Two Styles for Giselle, January 29, February 1

9 Feb

Balletomanes must have heard about brother-sister Borzoi incident January 28 when the periodic breeding urge interrupted the hunting scene in Act I of San Francisco Ballet’s production of Giselle. It’s certainly gone the rounds of Facebook,Twitter with numerous reactions.

Wednesday night Matilde Froustey and Tiit Helimets repeated an initial Sunday matinee impression with Simone Messmer as Myrthe, Pascal Molat in the role of Hilarion. At the February 2 matinee Frances Chung danced Myrthe, Molat again Hilarion, with Sarah Van Patten and Luke Ingham as Giselle and Albrecht. Anita Paciotti was Berthe for both Giselles, her mime clear, her portrayal always apt.

The formations in both performances seemed exceptional. I noticed the use of opposition in the corps’ pas de basques as principals Froustey and Helimets danced Act I. Tomasson has provided vigorous lifting for the men with emphatic boot slapping, lending more emphasis on village activity than simply background for Giselle and her romantic betrayal. What’s difficult to believe, however, are hardy peasants when the corps clearly is young, slender and in tip-top condition, though a smattering of supernumeraries soften that distinction and two children scamper in the opening.

The Froustey-Helimets-Messmer casting evoked nineteenth century Romantic era, the ballerina’s fragility, the nobility, little disguised, of Albrecht. The argument of Hilarion in pressing his case, an absolutely minted portrait by Molat, is very French, quite possibly the most peasant of all and thoroughly satisfying. Froustey’s Giselle is fragility personified, a piece of Limoges or Haviland porcelain, finely formed, delicately decorative. She simply has no defense. Her Act II Giselle was exceptionally light, stylistically pure, those Romantic prints come to life, clearly stating its Parisian origins.

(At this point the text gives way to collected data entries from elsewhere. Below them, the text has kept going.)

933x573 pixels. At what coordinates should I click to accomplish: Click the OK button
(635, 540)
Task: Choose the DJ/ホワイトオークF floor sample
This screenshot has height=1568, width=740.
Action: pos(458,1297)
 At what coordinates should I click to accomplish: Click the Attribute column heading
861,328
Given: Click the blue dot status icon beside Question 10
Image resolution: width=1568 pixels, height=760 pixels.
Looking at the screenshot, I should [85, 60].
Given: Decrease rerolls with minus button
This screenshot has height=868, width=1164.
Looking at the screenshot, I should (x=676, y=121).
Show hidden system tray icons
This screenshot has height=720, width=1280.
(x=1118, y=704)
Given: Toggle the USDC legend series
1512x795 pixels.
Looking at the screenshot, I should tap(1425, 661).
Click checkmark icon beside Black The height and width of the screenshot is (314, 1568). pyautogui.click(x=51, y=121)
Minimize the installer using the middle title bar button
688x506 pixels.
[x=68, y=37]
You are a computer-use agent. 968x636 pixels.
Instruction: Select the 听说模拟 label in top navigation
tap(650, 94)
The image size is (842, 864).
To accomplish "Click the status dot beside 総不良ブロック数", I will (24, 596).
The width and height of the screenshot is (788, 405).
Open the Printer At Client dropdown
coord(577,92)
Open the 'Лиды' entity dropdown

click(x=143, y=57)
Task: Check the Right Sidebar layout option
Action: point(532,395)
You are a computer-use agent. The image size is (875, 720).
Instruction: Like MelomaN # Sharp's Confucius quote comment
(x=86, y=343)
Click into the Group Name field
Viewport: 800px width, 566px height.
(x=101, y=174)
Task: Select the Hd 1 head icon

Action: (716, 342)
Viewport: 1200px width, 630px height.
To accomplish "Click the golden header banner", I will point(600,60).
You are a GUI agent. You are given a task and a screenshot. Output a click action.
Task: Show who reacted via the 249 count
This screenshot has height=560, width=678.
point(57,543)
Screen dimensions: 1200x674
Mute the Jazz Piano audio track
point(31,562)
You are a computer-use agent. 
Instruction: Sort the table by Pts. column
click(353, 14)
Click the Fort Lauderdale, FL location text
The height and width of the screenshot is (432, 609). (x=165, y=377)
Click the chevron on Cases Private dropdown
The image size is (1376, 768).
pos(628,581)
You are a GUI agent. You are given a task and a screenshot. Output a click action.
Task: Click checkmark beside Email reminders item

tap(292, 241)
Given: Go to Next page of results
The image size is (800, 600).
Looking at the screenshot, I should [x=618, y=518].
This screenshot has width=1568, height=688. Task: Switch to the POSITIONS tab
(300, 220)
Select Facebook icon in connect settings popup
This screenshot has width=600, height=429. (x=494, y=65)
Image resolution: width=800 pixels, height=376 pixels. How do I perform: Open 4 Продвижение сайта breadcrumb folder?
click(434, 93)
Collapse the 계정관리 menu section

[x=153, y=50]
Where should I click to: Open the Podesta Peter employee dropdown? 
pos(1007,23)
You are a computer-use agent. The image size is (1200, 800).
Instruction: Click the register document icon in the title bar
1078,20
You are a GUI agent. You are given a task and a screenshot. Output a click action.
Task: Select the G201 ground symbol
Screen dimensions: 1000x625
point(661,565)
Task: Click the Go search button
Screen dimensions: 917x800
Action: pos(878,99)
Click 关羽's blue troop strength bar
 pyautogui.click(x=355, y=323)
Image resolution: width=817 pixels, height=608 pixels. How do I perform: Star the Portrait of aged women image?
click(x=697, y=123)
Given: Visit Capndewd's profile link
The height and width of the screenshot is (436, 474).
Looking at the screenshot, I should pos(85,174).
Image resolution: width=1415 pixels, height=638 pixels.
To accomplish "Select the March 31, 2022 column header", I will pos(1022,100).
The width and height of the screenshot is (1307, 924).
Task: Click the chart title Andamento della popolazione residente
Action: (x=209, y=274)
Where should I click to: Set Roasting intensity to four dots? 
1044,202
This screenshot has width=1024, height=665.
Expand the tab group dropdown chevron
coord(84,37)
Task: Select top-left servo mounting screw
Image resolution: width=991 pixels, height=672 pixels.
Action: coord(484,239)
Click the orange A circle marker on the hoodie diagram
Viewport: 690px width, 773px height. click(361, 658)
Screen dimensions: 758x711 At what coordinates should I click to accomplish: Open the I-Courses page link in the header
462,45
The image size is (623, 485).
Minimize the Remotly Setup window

Messmer’s Myrthe was also a clearly etched, classically-correct performance.

With Sarah Van Patten, Mark Ingham and Frances Chung as the principals on February 2, it was a trans-Atlantic shift, dramatic,valid, the physical proportions from two different continents, North America and Australia, more earthenware, perhaps the finest Deruta. It was easy to imagine Ingham in tennis togs with scarf in a convertible, but here a vigorous count, a drop-out from courtly protocol. Van Patten may well have been a young typhoid survivor, shorn early of her father; her survival makes Berthe doubly protective; her imagination stirred by the young stranger renting the hut across the village square, his coming and going a source of curiosity.

San Francisco Ballet sponsored a series of Giselle-related discussions. Though not attending these sessions, I remarked to my January 31 neighbors Messrs. Nees and Dodson that with first love shattered in a sheltered existence, the humiliation sustained in a closely knit community with the prospect of living around such witnesses, her heart’s dreams destroyed and perhaps ultimately marrying Hilarion, could well be overwhelming.

Van Patten’s mad scene was exceptional, her blue eyes staring vacantly, as if nothing had happened, but oh, yes it had, trying to piece the scenario together, jumbled up, in disorder. Ingham’s Albrecht was fully devastated by the discovery of his duplicity.

Mikael Melbye’s setting for Act II is impressive, its opening scrim of tree trunks with tangled, pointed branches with simulated ground fog behind and a flitting aerial wili setting the tone for Albrecht’s struggle with the Myrthe and her minions. First the scrim recedes, then gradually the tree-shaped flies recede to reveal Giselle’s grave site. It conveys a deepening not only of the stage but also the depth of the forest, along with the upper left entry point for Albrecht and the upper right watery destination for Hilarion.

Chung dances an apt Myrthe, and is particularly vigorous when dispatching the wands when summoning the wilis, whose precision was admirable. I hope, however, Tomasson gives her roles melding her ballon to her effervescence.

From earlier Giselle productions, I realized Hilarion’s downfall is less because of jealousy or exposing Albrecht’s disguise than the more profound malady of lacking love. It isn’t given to Hilarion to grow beyond his grief; it is possible for Albrecht. The tale conveys not only love transcending class barriers but also the soul’s strength to reconcile love’s transcendence in the experience of loss.

Two additional thoughts rise. One, Mark Ingham’s Albrecht in Act II came closest to the interpretations I saw of Rudolf Nureyev with Margot Fonteyn in San Francisco and Mikhail Lavrovsky with Evelyn Hart in Phoenix. Such an interpretation clearly establishes that Giselle is a projection of his mind and the wilis the destructive force of guilt and recrimination.

Finally, when Matilde Froustey received her bouquets, a rose was given not only to Albrecht [Tiit Helimets] but also to Hilarion [Pascal Molat], a testimony perhaps to a fellow graduate of the Paris Opera Ballet School. Van Patten’s rose was limited to Albrecht.

Both performances generated deserved, spontaneous, warm standing ovations.